Les enzymes de modification sont regroupées en trois catégories : les acyltransférases (voir § 3.2.2.2 pour celles de Pseudomonas), les phosphoryltransférases et les nucléotidyltransférases. Ces enzymes confèrent une résistance élevée aux antibiotiques qu’elles modifient. Elles sont portées par des transposons et se transmettent rapidement d’une bactérie à l’autre. C’est le cas de l’aminoglycoside phosphorylase APH(3’)-I, portée par un plasmide et retrouvée chez 46 % des bactéries Gram négatif résistantes aux aminoglycosides, qui présente des similitudes avec une enzyme dont le gène est porté par le chromosome bactérien de Streptomyces fradiae (Shaw & al, 1993).

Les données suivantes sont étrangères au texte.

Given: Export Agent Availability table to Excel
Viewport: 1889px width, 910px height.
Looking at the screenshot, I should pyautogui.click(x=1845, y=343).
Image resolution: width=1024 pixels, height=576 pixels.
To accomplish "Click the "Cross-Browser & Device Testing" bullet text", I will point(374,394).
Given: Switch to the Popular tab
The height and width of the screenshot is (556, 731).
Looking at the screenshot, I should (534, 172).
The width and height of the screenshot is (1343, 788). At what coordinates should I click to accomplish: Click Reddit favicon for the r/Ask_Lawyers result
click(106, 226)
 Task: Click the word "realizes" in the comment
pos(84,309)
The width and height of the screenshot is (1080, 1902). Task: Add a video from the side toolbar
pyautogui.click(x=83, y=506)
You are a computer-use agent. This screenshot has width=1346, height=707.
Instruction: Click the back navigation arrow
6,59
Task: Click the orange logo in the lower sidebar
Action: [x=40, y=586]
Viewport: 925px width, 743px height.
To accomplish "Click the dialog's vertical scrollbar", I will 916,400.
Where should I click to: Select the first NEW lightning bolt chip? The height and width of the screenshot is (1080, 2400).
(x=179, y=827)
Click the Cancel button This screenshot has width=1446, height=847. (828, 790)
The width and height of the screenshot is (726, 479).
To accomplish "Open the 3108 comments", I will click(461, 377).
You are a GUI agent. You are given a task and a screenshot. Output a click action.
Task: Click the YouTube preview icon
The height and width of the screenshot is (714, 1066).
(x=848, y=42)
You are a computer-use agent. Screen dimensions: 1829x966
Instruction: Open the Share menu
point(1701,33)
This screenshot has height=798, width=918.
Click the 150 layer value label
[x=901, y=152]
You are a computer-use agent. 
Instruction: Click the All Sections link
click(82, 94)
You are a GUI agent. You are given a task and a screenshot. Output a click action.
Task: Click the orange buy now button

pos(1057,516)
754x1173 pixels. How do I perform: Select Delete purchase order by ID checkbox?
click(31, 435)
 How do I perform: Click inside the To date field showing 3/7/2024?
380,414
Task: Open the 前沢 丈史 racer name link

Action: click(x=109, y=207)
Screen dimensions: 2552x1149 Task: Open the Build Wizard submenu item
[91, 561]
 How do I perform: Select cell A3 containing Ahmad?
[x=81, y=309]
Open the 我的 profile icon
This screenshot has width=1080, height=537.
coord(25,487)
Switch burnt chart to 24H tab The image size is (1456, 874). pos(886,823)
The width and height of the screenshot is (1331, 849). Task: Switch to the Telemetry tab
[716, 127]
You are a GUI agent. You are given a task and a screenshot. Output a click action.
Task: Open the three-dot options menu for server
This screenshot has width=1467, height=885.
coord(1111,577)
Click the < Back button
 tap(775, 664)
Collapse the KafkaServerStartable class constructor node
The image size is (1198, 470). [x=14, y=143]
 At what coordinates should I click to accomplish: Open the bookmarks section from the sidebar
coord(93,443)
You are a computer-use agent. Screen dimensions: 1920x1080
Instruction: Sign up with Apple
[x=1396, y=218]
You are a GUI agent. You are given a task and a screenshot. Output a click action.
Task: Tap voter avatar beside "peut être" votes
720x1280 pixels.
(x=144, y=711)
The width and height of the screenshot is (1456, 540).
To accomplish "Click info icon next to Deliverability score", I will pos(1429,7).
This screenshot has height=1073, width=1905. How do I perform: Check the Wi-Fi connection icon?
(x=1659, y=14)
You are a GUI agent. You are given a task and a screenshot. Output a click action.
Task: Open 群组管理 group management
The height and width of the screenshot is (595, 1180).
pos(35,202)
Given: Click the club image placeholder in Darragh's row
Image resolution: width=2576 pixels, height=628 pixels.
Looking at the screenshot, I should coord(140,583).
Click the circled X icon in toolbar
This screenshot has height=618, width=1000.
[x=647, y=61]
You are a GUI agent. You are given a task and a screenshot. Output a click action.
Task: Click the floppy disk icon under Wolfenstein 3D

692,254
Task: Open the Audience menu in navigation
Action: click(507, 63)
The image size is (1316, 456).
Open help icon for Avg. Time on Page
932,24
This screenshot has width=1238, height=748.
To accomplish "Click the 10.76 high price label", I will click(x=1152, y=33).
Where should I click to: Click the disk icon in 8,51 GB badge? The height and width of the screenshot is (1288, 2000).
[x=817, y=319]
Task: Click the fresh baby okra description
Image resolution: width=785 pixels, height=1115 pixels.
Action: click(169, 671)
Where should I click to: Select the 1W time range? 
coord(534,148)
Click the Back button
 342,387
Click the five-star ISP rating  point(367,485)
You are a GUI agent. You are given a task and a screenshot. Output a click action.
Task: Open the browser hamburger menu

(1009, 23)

Des mutations au sein de gènes codant pour ces enzymes de modification peuvent conduire à une extension du spectre d’activité. Pour exemple, l’aminoglycoside acétyltransférase AAC(6’)-Ib-cr présente des mutations qui lui confère la capacité de modifier les groupements amine du cycle pipérazine des fluoroquinolones (Robicsek & al, 2006). De même, un variant d'AAC(6’)-Ib retrouvé dans des souches cliniques, montre une extension de résistance à la plupart des aminoglycosides, et aux fluoroquinolones, de structure éloignée, de par l'élargissement de son site actif (Maurice & al, 2008).